**Source data:**
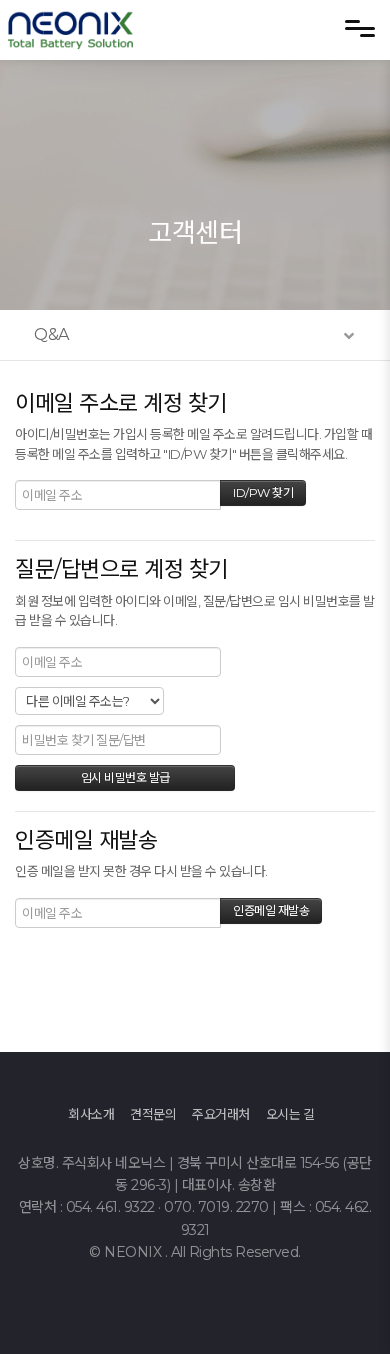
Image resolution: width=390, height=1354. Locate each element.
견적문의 (153, 1114)
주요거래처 (221, 1114)
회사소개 (91, 1114)
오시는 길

**Your goal:** Give the listing above again exactly, minus any images.

**Task answer:**
Image resolution: width=390, height=1354. Locate each element.
견적문의 (153, 1114)
주요거래처 (221, 1114)
회사소개 (91, 1114)
오시는 길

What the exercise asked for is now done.